LISTED RECORDS
------------------------------------
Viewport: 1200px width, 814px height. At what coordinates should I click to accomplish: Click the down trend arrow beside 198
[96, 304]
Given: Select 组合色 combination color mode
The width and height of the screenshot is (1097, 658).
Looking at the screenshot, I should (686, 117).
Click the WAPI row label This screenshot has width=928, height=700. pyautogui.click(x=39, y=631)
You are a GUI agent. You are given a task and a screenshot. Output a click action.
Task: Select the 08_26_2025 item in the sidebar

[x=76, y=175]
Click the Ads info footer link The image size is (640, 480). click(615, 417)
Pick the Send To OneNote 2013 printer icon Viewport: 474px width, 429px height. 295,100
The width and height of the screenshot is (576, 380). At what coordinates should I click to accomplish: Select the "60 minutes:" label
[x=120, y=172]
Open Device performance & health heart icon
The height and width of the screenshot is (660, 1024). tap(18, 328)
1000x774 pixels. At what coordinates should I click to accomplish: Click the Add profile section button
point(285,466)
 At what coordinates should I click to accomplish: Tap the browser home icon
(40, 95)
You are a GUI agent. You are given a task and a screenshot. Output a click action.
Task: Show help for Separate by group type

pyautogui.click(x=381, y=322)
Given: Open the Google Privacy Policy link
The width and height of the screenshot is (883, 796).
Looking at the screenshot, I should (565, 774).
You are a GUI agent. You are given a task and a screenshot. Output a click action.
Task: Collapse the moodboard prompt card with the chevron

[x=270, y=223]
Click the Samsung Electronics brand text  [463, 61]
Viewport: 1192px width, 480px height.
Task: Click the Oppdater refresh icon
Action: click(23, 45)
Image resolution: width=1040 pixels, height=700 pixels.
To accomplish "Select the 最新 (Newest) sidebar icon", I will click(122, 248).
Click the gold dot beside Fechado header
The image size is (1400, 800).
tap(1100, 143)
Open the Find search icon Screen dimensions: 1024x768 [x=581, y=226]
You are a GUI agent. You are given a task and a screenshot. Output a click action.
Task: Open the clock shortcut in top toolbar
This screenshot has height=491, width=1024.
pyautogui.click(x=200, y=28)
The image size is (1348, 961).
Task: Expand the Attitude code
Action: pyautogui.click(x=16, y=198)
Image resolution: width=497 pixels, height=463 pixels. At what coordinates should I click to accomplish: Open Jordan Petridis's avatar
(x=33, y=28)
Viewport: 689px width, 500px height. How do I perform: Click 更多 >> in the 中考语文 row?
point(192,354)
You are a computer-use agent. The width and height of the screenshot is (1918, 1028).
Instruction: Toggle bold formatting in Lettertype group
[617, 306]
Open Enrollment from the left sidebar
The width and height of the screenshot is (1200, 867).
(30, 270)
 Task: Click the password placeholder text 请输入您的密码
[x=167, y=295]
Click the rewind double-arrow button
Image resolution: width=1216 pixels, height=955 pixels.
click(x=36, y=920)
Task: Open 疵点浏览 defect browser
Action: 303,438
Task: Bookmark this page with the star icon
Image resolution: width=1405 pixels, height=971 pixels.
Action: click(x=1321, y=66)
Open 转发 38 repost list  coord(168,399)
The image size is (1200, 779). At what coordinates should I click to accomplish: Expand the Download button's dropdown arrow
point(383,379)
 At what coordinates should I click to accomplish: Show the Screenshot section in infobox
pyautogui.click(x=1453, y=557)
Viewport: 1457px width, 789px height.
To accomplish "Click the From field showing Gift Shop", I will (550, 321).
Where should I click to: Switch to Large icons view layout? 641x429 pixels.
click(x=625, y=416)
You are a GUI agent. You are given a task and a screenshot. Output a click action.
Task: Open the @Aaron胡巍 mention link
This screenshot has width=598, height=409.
------------------------------------
ACTIVITY
The number of lines in the data that hold "link" must be the entire answer.

RESULT FOR THIS TASK
3